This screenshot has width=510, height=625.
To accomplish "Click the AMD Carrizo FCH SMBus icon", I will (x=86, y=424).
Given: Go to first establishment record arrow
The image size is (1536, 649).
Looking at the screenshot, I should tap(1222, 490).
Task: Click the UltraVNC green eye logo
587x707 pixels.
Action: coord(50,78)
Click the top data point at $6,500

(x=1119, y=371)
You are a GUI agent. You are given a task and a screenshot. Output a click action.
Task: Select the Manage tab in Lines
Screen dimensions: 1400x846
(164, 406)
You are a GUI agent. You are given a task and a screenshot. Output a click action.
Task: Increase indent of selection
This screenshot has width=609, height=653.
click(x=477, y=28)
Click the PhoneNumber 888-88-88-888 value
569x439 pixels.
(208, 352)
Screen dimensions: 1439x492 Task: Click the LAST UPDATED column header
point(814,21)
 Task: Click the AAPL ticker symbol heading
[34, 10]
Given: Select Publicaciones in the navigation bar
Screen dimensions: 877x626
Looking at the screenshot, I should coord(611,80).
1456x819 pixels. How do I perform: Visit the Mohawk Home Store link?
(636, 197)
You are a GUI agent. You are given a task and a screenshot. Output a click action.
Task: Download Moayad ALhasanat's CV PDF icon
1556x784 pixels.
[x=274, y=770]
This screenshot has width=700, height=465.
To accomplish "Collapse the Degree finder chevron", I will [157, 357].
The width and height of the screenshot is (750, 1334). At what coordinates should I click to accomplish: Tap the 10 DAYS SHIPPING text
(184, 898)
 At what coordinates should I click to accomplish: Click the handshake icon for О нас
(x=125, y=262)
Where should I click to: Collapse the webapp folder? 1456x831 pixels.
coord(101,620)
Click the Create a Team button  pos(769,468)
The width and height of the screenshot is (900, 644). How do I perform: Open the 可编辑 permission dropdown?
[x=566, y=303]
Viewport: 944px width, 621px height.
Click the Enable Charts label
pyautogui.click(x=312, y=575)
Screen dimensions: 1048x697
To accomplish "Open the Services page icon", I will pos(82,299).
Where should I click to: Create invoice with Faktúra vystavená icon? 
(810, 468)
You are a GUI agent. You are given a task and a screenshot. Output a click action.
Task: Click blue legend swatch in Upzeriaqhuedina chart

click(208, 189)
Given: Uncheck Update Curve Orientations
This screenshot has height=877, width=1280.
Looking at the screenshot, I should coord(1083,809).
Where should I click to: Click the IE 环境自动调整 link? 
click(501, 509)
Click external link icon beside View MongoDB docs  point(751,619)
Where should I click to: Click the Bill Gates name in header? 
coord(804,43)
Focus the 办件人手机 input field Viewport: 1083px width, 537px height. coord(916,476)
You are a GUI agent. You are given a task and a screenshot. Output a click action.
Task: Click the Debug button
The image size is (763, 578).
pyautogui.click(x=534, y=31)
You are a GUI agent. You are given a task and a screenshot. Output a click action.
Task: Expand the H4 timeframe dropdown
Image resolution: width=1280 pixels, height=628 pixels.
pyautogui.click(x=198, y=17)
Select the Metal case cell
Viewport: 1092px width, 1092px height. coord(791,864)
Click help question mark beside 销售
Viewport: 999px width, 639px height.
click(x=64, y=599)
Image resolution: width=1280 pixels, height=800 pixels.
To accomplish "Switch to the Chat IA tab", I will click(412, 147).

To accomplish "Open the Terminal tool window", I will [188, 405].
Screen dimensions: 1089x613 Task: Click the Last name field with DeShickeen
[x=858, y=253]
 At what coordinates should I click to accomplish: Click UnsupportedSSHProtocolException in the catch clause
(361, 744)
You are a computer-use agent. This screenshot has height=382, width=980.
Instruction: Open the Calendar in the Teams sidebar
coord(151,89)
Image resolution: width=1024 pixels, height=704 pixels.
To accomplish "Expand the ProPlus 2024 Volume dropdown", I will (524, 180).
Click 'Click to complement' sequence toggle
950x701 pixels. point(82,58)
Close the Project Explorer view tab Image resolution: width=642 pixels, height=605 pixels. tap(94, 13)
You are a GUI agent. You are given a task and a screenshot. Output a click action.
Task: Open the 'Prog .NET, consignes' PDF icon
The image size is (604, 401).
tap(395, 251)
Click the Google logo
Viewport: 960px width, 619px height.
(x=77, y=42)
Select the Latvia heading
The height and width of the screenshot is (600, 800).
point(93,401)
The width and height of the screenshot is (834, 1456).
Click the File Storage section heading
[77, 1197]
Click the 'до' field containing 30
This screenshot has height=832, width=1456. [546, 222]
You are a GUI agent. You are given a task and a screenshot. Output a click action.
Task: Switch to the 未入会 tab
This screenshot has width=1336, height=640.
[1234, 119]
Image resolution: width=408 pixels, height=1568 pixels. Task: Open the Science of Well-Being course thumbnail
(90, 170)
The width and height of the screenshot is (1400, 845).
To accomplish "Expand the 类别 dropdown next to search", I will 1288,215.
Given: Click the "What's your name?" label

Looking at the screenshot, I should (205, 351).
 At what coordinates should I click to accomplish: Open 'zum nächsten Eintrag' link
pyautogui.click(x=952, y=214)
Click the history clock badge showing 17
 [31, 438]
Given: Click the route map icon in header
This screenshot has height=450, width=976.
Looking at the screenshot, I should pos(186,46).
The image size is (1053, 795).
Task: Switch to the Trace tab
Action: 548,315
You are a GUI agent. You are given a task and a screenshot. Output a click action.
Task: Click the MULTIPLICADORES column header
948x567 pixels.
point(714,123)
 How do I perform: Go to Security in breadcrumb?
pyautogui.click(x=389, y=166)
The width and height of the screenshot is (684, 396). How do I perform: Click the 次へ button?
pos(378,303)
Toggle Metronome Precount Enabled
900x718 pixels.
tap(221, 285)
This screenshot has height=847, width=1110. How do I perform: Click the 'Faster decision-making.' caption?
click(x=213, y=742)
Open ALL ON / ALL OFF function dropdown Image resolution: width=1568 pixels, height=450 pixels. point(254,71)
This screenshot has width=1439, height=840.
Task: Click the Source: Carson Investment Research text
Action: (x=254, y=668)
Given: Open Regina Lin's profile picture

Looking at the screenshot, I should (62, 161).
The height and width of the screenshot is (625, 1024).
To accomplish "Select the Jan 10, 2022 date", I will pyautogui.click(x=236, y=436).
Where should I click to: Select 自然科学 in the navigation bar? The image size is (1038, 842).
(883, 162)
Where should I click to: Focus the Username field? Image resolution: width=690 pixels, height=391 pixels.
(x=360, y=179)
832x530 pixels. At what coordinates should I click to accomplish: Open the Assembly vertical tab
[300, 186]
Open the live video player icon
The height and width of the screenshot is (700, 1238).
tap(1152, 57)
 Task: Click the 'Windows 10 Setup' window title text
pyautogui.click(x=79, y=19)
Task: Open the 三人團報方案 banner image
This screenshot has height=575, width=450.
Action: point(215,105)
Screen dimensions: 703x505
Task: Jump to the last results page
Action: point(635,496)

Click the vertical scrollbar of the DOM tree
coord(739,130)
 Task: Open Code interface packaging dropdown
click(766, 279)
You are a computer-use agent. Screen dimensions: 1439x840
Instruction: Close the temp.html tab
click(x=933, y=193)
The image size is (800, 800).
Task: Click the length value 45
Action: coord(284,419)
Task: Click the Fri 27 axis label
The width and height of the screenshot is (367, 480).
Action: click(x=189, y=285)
————
Description of the task:
Nothing in the material above may be skipped, so reproduce it all exactly.

Output for this exercise:
This screenshot has width=510, height=625.
To accomplish "Click the AMD Carrizo FCH SMBus icon", I will (x=86, y=424).
Given: Go to first establishment record arrow
The image size is (1536, 649).
Looking at the screenshot, I should tap(1222, 490).
Task: Click the UltraVNC green eye logo
587x707 pixels.
Action: coord(50,78)
Click the top data point at $6,500

(x=1119, y=371)
You are a GUI agent. You are given a task and a screenshot. Output a click action.
Task: Select the Manage tab in Lines
Screen dimensions: 1400x846
(164, 406)
You are a GUI agent. You are given a task and a screenshot. Output a click action.
Task: Increase indent of selection
This screenshot has width=609, height=653.
click(x=477, y=28)
Click the PhoneNumber 888-88-88-888 value
569x439 pixels.
(208, 352)
Screen dimensions: 1439x492 Task: Click the LAST UPDATED column header
point(814,21)
 Task: Click the AAPL ticker symbol heading
[34, 10]
Given: Select Publicaciones in the navigation bar
Screen dimensions: 877x626
Looking at the screenshot, I should coord(611,80).
1456x819 pixels. How do I perform: Visit the Mohawk Home Store link?
(636, 197)
You are a GUI agent. You are given a task and a screenshot. Output a click action.
Task: Download Moayad ALhasanat's CV PDF icon
1556x784 pixels.
[x=274, y=770]
This screenshot has width=700, height=465.
To accomplish "Collapse the Degree finder chevron", I will [157, 357].
The width and height of the screenshot is (750, 1334). At what coordinates should I click to accomplish: Tap the 10 DAYS SHIPPING text
(184, 898)
 At what coordinates should I click to accomplish: Click the handshake icon for О нас
(x=125, y=262)
Where should I click to: Collapse the webapp folder? 1456x831 pixels.
coord(101,620)
Click the Create a Team button  pos(769,468)
The width and height of the screenshot is (900, 644). How do I perform: Open the 可编辑 permission dropdown?
[x=566, y=303]
Viewport: 944px width, 621px height.
Click the Enable Charts label
pyautogui.click(x=312, y=575)
Screen dimensions: 1048x697
To accomplish "Open the Services page icon", I will pos(82,299).
Where should I click to: Create invoice with Faktúra vystavená icon? 
(810, 468)
You are a GUI agent. You are given a task and a screenshot. Output a click action.
Task: Click blue legend swatch in Upzeriaqhuedina chart

click(208, 189)
Given: Uncheck Update Curve Orientations
This screenshot has height=877, width=1280.
Looking at the screenshot, I should coord(1083,809).
Where should I click to: Click the IE 环境自动调整 link? 
click(501, 509)
Click external link icon beside View MongoDB docs  point(751,619)
Where should I click to: Click the Bill Gates name in header? 
coord(804,43)
Focus the 办件人手机 input field Viewport: 1083px width, 537px height. coord(916,476)
You are a GUI agent. You are given a task and a screenshot. Output a click action.
Task: Click the Debug button
The image size is (763, 578).
pyautogui.click(x=534, y=31)
You are a GUI agent. You are given a task and a screenshot. Output a click action.
Task: Expand the H4 timeframe dropdown
Image resolution: width=1280 pixels, height=628 pixels.
pyautogui.click(x=198, y=17)
Select the Metal case cell
Viewport: 1092px width, 1092px height. coord(791,864)
Click help question mark beside 销售
Viewport: 999px width, 639px height.
click(x=64, y=599)
Image resolution: width=1280 pixels, height=800 pixels.
To accomplish "Switch to the Chat IA tab", I will click(412, 147).

To accomplish "Open the Terminal tool window", I will [188, 405].
Screen dimensions: 1089x613 Task: Click the Last name field with DeShickeen
[x=858, y=253]
 At what coordinates should I click to accomplish: Click UnsupportedSSHProtocolException in the catch clause
(361, 744)
You are a computer-use agent. This screenshot has height=382, width=980.
Instruction: Open the Calendar in the Teams sidebar
coord(151,89)
Image resolution: width=1024 pixels, height=704 pixels.
To accomplish "Expand the ProPlus 2024 Volume dropdown", I will (524, 180).
Click 'Click to complement' sequence toggle
950x701 pixels. point(82,58)
Close the Project Explorer view tab Image resolution: width=642 pixels, height=605 pixels. tap(94, 13)
You are a GUI agent. You are given a task and a screenshot. Output a click action.
Task: Open the 'Prog .NET, consignes' PDF icon
The image size is (604, 401).
tap(395, 251)
Click the Google logo
Viewport: 960px width, 619px height.
(x=77, y=42)
Select the Latvia heading
The height and width of the screenshot is (600, 800).
point(93,401)
The width and height of the screenshot is (834, 1456).
Click the File Storage section heading
[77, 1197]
Click the 'до' field containing 30
This screenshot has height=832, width=1456. [546, 222]
You are a GUI agent. You are given a task and a screenshot. Output a click action.
Task: Switch to the 未入会 tab
This screenshot has width=1336, height=640.
[1234, 119]
Image resolution: width=408 pixels, height=1568 pixels. Task: Open the Science of Well-Being course thumbnail
(90, 170)
The width and height of the screenshot is (1400, 845).
To accomplish "Expand the 类别 dropdown next to search", I will 1288,215.
Given: Click the "What's your name?" label

Looking at the screenshot, I should (205, 351).
 At what coordinates should I click to accomplish: Open 'zum nächsten Eintrag' link
pyautogui.click(x=952, y=214)
Click the history clock badge showing 17
 [31, 438]
Given: Click the route map icon in header
This screenshot has height=450, width=976.
Looking at the screenshot, I should pos(186,46).
The image size is (1053, 795).
Task: Switch to the Trace tab
Action: 548,315
You are a GUI agent. You are given a task and a screenshot. Output a click action.
Task: Click the MULTIPLICADORES column header
948x567 pixels.
point(714,123)
 How do I perform: Go to Security in breadcrumb?
pyautogui.click(x=389, y=166)
The width and height of the screenshot is (684, 396). How do I perform: Click the 次へ button?
pos(378,303)
Toggle Metronome Precount Enabled
900x718 pixels.
tap(221, 285)
This screenshot has height=847, width=1110. How do I perform: Click the 'Faster decision-making.' caption?
click(x=213, y=742)
Open ALL ON / ALL OFF function dropdown Image resolution: width=1568 pixels, height=450 pixels. point(254,71)
This screenshot has width=1439, height=840.
Task: Click the Source: Carson Investment Research text
Action: (x=254, y=668)
Given: Open Regina Lin's profile picture

Looking at the screenshot, I should (62, 161).
The height and width of the screenshot is (625, 1024).
To accomplish "Select the Jan 10, 2022 date", I will pyautogui.click(x=236, y=436).
Where should I click to: Select 自然科学 in the navigation bar? The image size is (1038, 842).
(883, 162)
Where should I click to: Focus the Username field? Image resolution: width=690 pixels, height=391 pixels.
(x=360, y=179)
832x530 pixels. At what coordinates should I click to accomplish: Open the Assembly vertical tab
[300, 186]
Open the live video player icon
The height and width of the screenshot is (700, 1238).
tap(1152, 57)
 Task: Click the 'Windows 10 Setup' window title text
pyautogui.click(x=79, y=19)
Task: Open the 三人團報方案 banner image
This screenshot has height=575, width=450.
Action: point(215,105)
Screen dimensions: 703x505
Task: Jump to the last results page
Action: point(635,496)

Click the vertical scrollbar of the DOM tree
coord(739,130)
 Task: Open Code interface packaging dropdown
click(766, 279)
You are a computer-use agent. Screen dimensions: 1439x840
Instruction: Close the temp.html tab
click(x=933, y=193)
The image size is (800, 800).
Task: Click the length value 45
Action: coord(284,419)
Task: Click the Fri 27 axis label
The width and height of the screenshot is (367, 480).
Action: click(x=189, y=285)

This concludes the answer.